"This is a story of 'haves and have-nots,'" asserted Roundtable President and CEO Jeffrey D. DeBoer, pointing out stark differences between prime 'A' commercial properties in top urban areas and underperforming assets in lower- tier markets. "Market conditions are influenced by policy developments, so the outlook of the nation's top real estate CEOs is much less optimistic this quarter. Policy debates focused on reducing the federal deficit are now colliding with the ongoing need to spur job creation. These somewhat contradictory, short-term goals – combined with the serious, and growing, global financial crises – have increased uncertainty throughout the business community." DeBoer added, "Job creation must be the primary focus of policymakers. Tax reform and deficit reduction are critical and must be addressed in a responsible and balanced manner, but the uncertainty associated with both may now be standing in the way of getting the economy back on track."
As one survey respondent noted, "Other than discrete pockets, the broad economy is tracing a very shallow recovery. The prospects of further stagnation are exacerbated by possible adverse ramifications associated with sovereign debt issues in Europe and even in the U.S." Respondents' concerns about the continuation of a bifurcated market were balanced by a majority view that overall real estate market conditions are better than one year ago. "Fundamentals are starting to come back," one survey participant observed. "We're seeing good leasing activity with less pressure on rents. Still more weakness than we'd like to see, still more tenant failures than normal, but it's getting more stable."
The latest survey report shows that 21 percent of respondents believe market conditions are "about the same" as one year ago, compared to 8 percent who expressed this sentiment in Q2. Additionally, 30 percent of Q3 survey participants forecast conditions will be "about the same" in one year from now — compared to 17 percent in Q2 who expressed this sentiment.
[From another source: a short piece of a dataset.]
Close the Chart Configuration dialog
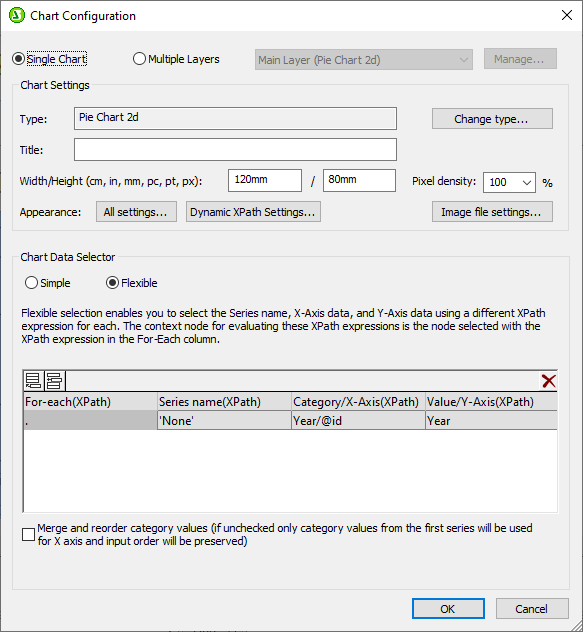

This flattening trend was reflected by one respondent who noted, "Going forward? It's all so fragile right now. Things are clearly getting better, but it's very fragile, and depending on what happens in the coming weeks in Washington, all the gains could be consolidated or get washed away." Another participant observed, "In terms of vacancy rates, there is still a general malaise permeating the market. Without a recovery in the jobs picture it will be hard for the vacancy to be absorbed."
Although Sentiment Survey respondents report that current asset values have increased, fewer see increased prices in the future. Ninety percent of Q3 survey participants believe that asset values today are "somewhat higher" or "much higher" versus one year ago – while 60 percent expressed the same sentiment about where asset values will be in 12 months. One respondent explained, "Things are trending in the right direction, but until vacancies get absorbed and we see some rental rate improvement, values will remain well below peak levels. It could take until 2014-2015 to get back to where we were."
The Q3 survey also shows that debt and equity are now widely available for prime assets in bigger urban markets, so respondents foresee only modest changes in capital availability — contributing to the flatter trendline. One respondent reported that "CMBS is opening up. Life companies are coming back. Construction lending is coming back. Debt capital is back" — whereas another observed that "Eighteen months ago there was no financing... now you can pretty much get what you need for 'A' assets in 'A' markets."